M&A is a profession of compressed timelines and high stakes. Anything that genuinely shortens the path to closing is welcomed by deal teams. AI does shorten the path — but the right deal teams know where not to use it.

The biggest time savings in M&A come from diligence and from drafting. Diligence reviews that used to consume the bulk of associate time can now be triaged in days rather than weeks. Drafting cycles for definitive agreements have similarly compressed.

Where AI Saves Time

The result is that the deal can close earlier — or, equivalently, the team can spend the time saved on the parts of the deal that genuinely require human attention.

Where to Slow Down

There are parts of M&A where speed is the enemy. Negotiating the deal terms, structuring the consideration, and managing the relationship between buyer and seller leadership are not problems that benefit from acceleration.

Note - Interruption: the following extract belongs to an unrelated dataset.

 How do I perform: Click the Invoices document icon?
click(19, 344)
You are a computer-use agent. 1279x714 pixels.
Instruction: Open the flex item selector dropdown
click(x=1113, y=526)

Our deal teams use AI heavily in the back office and lightly in the conference room. That's a deliberate choice.

Post-Closing Integration

Many deals founder not at signing but in integration. AI is increasingly useful in this phase too — particularly in mapping contracts, harmonizing policies, and identifying the operational gaps between two organizations.

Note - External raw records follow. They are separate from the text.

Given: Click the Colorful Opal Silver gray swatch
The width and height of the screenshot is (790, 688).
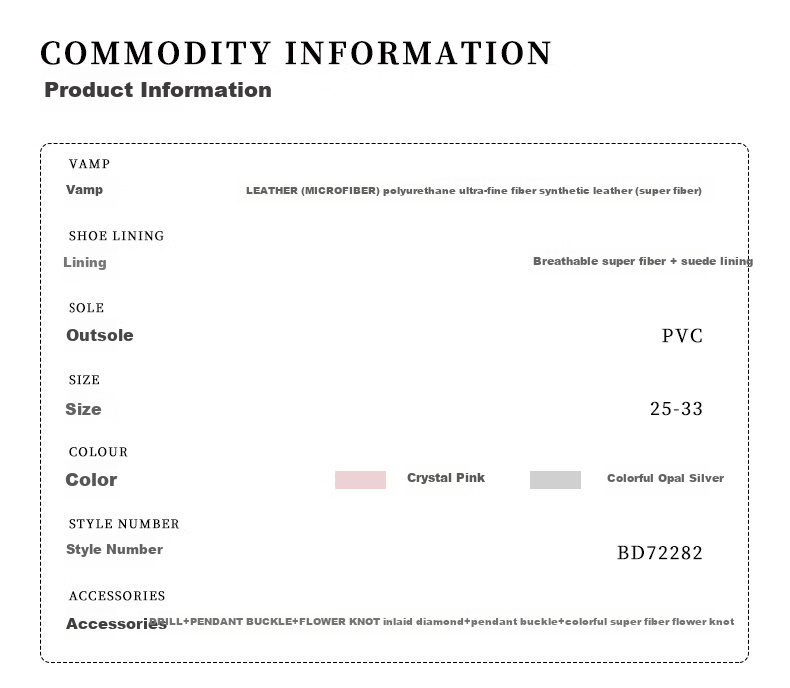Looking at the screenshot, I should (555, 479).
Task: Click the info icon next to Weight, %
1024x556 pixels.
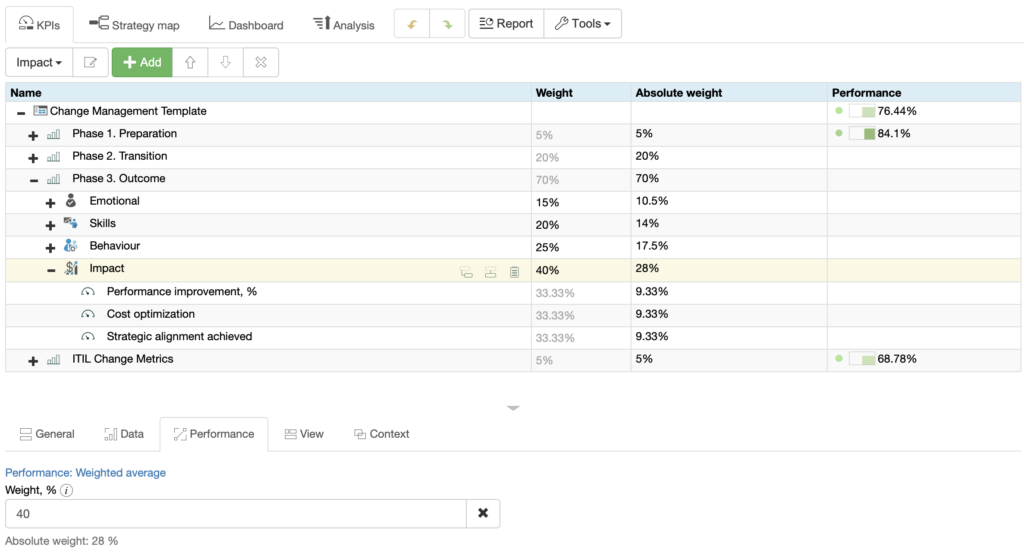Action: pos(66,491)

Buyers who plan integration with the same rigor they bring to diligence — and who use AI to do it — see meaningfully better outcomes in the year after closing.

A Note on Confidentiality

M&A is the practice area where confidentiality requirements are most acute. We have specific protocols for AI use on deals — including stricter data handling, partner-only access to model outputs, and accelerated audit reviews.

Speed and confidentiality are not in tension when the firm is set up correctly. They are when it isn't. Buyers should ask their counsel exactly how their deal data is being handled.